Cinquième jour d’audience
- Koomadha Sawmynaden, dont le témoignage était très attendu, a donné à la cour des détails sur la somme de Rs 440 000 que lui devait la victime, qu’il connaissait depuis 2005. Après lui avoir prêté Rs 110 000, l’entrepreneur en bâtiment lui aurait remis la somme de Rs 330 000 pour la construction d’un mur à Bambous ; un travail qu’il n’aurait jamais effectué. Depuis, il aurait sans cesse réclamé son argent au quinquagénaire qui lui aurait promis de le rembourser une fois que ses transactions avec Yogida Sawmynaden se seraient concrétisées. Il a également parlé des contrats pour les appels d’offres qu’aurait promis le ministre du Commerce à la victime. C’est après qu’un autre individu en a bénéficié que Soopramanien Kistnen aurait menacé de faire des révélations à l’ICAC et au Premier ministre. Koomadha Sawmynaden allègue que suite à ces menaces, son frère Yogida aurait remis Rs 200 000 à la victime pour qu’il lui rembourse une partie de la somme due. Il a aussi révélé que son frère aurait remis un téléphone portable et une carte SIM à Soopramanien Kistnen ; déclaration confirmée par l’épouse du défunt.
- Koomadha Sawmynaden a également indiqué que tout ce qu’il a déclaré, il en avait déjà fait part au sergent Rostom de la CID de Moka, le 26 octobre, mais que durant cet interrogatoire qui avait duré trois heures, le policier n’aurait pas enregistré sa déposition. Ce dernier lui aurait même demandé de ne faire part de ces aveux à personne. Ce ne serait que lorsque l’épouse du défunt s’est rendue dans les locaux de la MCIT en compagnie de ses hommes de loi et que son nom a été cité qu’il a été officiellement convoqué. Il a ajouté que le sergent Rostom lui avait, à l’époque, demandé si sa voiture était de couleur rouge et qu’il avait répondu par la négative ; laissant sous-entendre que la police soupçonnait déjà qu’un véhicule de cette couleur pourrait être impliqué.
- Rappelé à la barre, le constable Abeeram a pu retracer la victime en train de prendre l’autobus à Rose-Hill pour se rendre à Beaux-Songes. Toutefois, les images s’arrêtent à La Louise car les caméras, bien qu’opérationnelles, ne possèdent aucune image. Questionné par Me Roshi Bhadain, avocat de Koomadha Sawmynaden, il a répondu qu’il n’en connaissait pas les raisons et qu’il faudrait solliciter la Mauritius Telecom ; laquelle a émis un peu plus tard un communiqué.
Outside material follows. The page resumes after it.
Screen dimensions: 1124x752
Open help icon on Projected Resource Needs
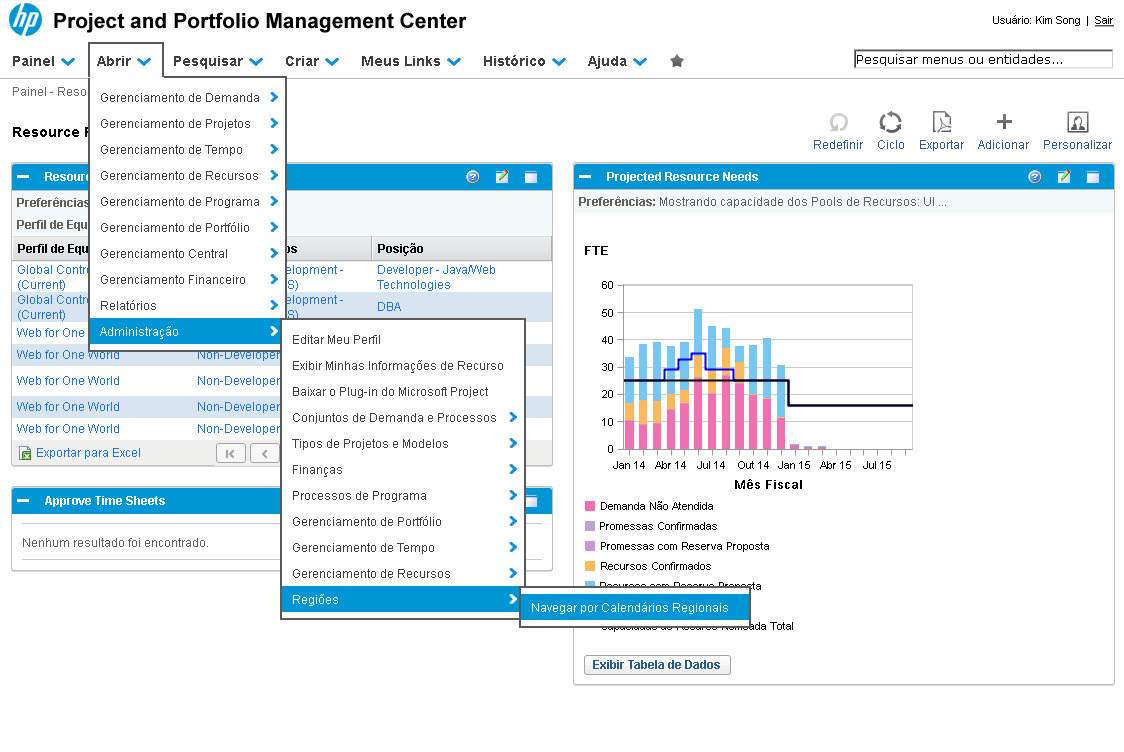pyautogui.click(x=1035, y=177)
La Mauritius Telecom réagit
Après avoir pris connaissance de la déclaration du constable Abeeram en cour, la Mauritius Telecom a émis un communiqué en ce qui concerne le stockage des données des caméras Safe City. Elle a expliqué que la compagnie «n’héberge aucune donnée (vidéo) provenant des caméras Safe City sur ses serveurs» et les images «sont stockées sur les serveurs se trouvant au Government Online Centre». Et d’ajouter que les employés de Mauritius Telecom «n’ont pas accès et ne peuvent pas avoir accès aux données de ces serveurs».
Shakeel Mohamed : «En 2017, Yogida Sawmynaden avait nommé le Chairman et l’Executive Director du NCB»
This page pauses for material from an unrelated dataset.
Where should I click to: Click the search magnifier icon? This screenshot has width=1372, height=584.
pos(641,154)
Dans une vidéo postée sur Facebook, le vendredi 11 décembre, Shakeel Mohamed se dit «choqué par les témoignages [...] Beaucoup d’argent a été investi dans les caméras Safe City ; nous avions tous eu l’impression que ces équipements allaient être utilisés pour assurer notre sécurité. C’est tout à fait le contraire qui se passe.» Interpellé par les déclarations du constable Abeeram de la Safe City Control Room en cour, concernant des images des caméras de Safe City qui ont disparu, il a repris les raisons avancées par la Mauritius Telecom, soit le fait que les images sont sous la responsabilité du Government Online Centre, et a fait ressortir que celui-ci est géré par le National Computer Board (NCB) ; des instances gérées par le ministère des Technologies. Or, en 2017, Yogida Sawmynaden tenait ce porte-feuille et avait nommé le Chairman et l’Executive Director du NCB. Il s’interroge : «Est-ce une coïncidence ? Est-ce normal que ces données ne soient pas contrôlées par la police mais par des nominés politiques et un membre du cabinet ministériel de Pravind Jugnauth ?»
- Suite à la déposition de Koomadha Sawmynaden, le sergent Rostom a été convoqué en cour. Il a nié avoir questionné le frère du ministre sur une voiture rouge et déclare n’avoir ni vu ni entendu parler de débris rouges récupérés sur la scène de crime en début de semaine.